The review is a result of changes in Moody's methodology for rating CLOs. Most notably, it has removed a 30% default probability stress that it put in place in February 2009 in response to the extraordinary disruption in the capital markets following the collapse of Lehman Brothers.
“With credit conditions relatively more stable now and default rates low for corporate credits, Moody's will both remove the temporary stress and institute methodology adjustments, reflecting a review of historical default rates that includes the experience from the recent credit crisis," the rating agency said in a statement.
Other changes to the ratings model include a recalibration of the default probability and recovery rate assumptions in order to reduce the likelihood of future rating volatility resulting from assumption changes.

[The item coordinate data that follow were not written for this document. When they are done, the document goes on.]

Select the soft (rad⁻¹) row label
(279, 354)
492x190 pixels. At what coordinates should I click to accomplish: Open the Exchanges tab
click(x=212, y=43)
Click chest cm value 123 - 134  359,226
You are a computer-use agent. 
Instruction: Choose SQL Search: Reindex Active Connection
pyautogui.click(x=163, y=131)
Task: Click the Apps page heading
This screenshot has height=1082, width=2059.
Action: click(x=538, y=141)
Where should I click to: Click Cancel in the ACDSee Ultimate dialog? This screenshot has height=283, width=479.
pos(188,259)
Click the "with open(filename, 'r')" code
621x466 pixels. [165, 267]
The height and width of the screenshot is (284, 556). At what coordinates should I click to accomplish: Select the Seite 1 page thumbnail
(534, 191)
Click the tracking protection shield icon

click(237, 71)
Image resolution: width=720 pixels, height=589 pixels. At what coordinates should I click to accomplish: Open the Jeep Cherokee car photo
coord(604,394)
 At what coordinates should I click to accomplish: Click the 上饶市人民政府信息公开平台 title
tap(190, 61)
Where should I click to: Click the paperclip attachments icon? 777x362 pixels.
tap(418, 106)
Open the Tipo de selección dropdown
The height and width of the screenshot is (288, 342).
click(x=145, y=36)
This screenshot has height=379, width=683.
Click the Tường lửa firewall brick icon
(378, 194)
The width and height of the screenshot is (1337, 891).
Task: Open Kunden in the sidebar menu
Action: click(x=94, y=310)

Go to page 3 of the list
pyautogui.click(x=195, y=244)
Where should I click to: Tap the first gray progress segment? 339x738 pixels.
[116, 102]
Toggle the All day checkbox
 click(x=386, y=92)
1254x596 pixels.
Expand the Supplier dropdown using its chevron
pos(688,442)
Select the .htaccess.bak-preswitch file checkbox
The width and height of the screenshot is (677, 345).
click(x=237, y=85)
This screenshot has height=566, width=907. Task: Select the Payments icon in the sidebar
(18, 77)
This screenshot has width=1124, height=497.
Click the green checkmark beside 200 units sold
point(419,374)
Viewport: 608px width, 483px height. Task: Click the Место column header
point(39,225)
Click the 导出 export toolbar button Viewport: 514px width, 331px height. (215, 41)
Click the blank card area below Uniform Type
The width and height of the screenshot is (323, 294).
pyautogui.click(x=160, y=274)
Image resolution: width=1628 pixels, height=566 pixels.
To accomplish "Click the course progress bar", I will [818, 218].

Moody’s new methodology lowers the level of credit enhancement that it deems necessary for a CLO tranche to achieve a specific rating. However, these levels will generally still be above those in effect prior to the financial crisis.
The rating agency expects to complete its review within six months.
It said the potential upgrades will be in addition to any rating actions taken recently as a result of improvement in the performance of the pools of loans backing the CLOs.
Because CLOs managers generally buy and sell assets used as collateral, rather than originate loans. The kinds of loans they can buy, and the covenants that these loans must be subject to, are spelled out in the CLO indenture. For this reason, Moody’s modeling of CLOs is generally based on assumptions derived from the transaction covenants, rather than the CLO’s current portfolio. However, if a CLO is structured to have a static pool of collateral, or it no longer permits reinvestment, Moody’s modeling will instead reflect the characteristics of the actual collateral pool.
An earlier version of this story incorrectly stated that the review affected tranches from 611 deals; the correct figure is 782 deals — 611 of which are U.S. deals.